Pertanto alla luce di qunato sopra affermato dai giudici del Palazzaccio il soggetto che aveva omesso i versamenti periodici per il 2005 nel termine previsto dalla legge tributaria (e che vi aveva persistito nel primo semestre 2006) avrebbe avuto ancora, fino al 27 dicembre 2006, la possibilità di assumere le proprie determinazioni in ordine all’effettuazione di un versamento dei debiti che, in relazione al “quantum” risultante dalla dichiarazione annuale da lui stesso presentata, mantenesse l’omissione non oltre la soglia dei 50 mila euro.
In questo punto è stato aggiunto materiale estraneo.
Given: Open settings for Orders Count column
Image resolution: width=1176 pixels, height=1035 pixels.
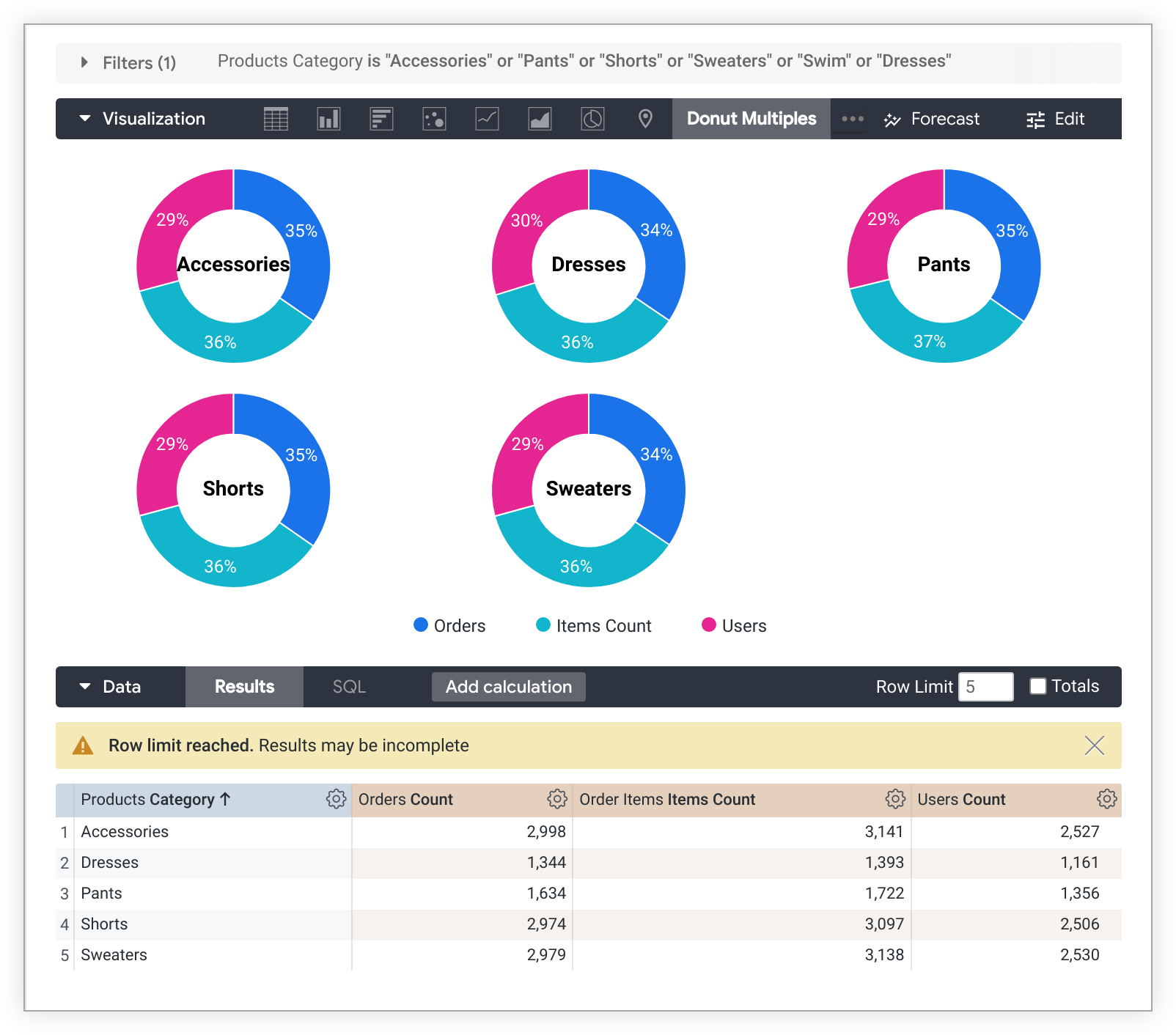Looking at the screenshot, I should (557, 799).
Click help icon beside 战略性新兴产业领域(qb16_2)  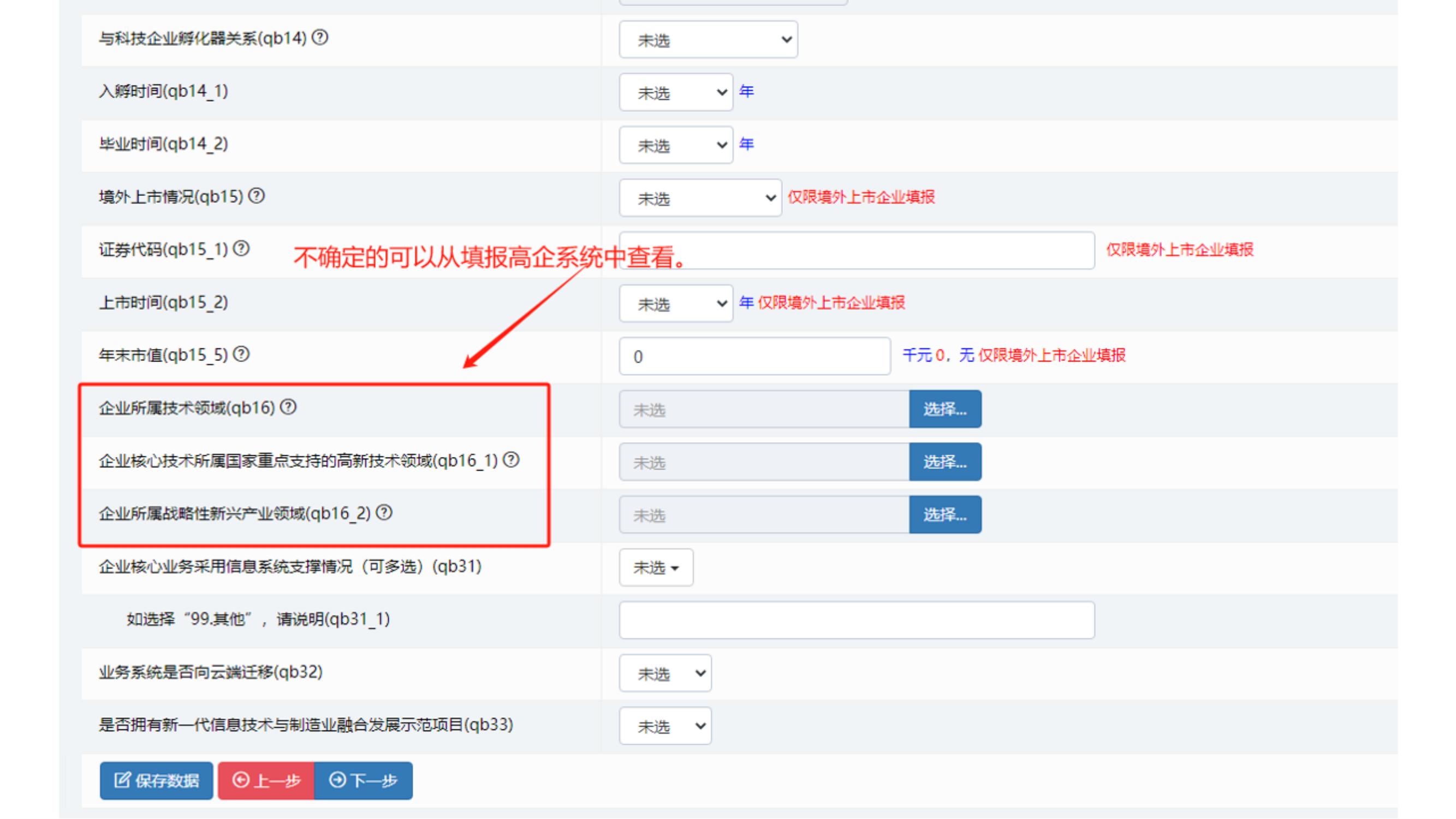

La decisione di non provvedere a tanto, che dà luogo alla commissione del reato, si colloca, per come chiarito anche dalle Sezioni Unite Penali (sentenza 37424/2013), in un’epoca anteriore ampiamente successiva all’introduzione della nuova fattispecie incriminatrice, alla quale non può quindi attribuirsi effetto retroattivo (in violazione del principio di irretroattività della norma penale).
Inoltre per la corte Suprema “Allo stesso modo, privo di smagliature logiche si rivela l’argomento utilizzato dai giudici di merito per confutare la dedotta situazione di difficoltà finanziaria che – a dire dell’imputata – le aveva impedito di versare l’Iva: il mancato accantonamento di una somma sufficiente determina una situazione di difficoltà in cui il contribuente si è volontariamente calato perché l’Iva incassata deve essere versata e non può essere utilizzata per fronteggiare altre esigenze aziendali”.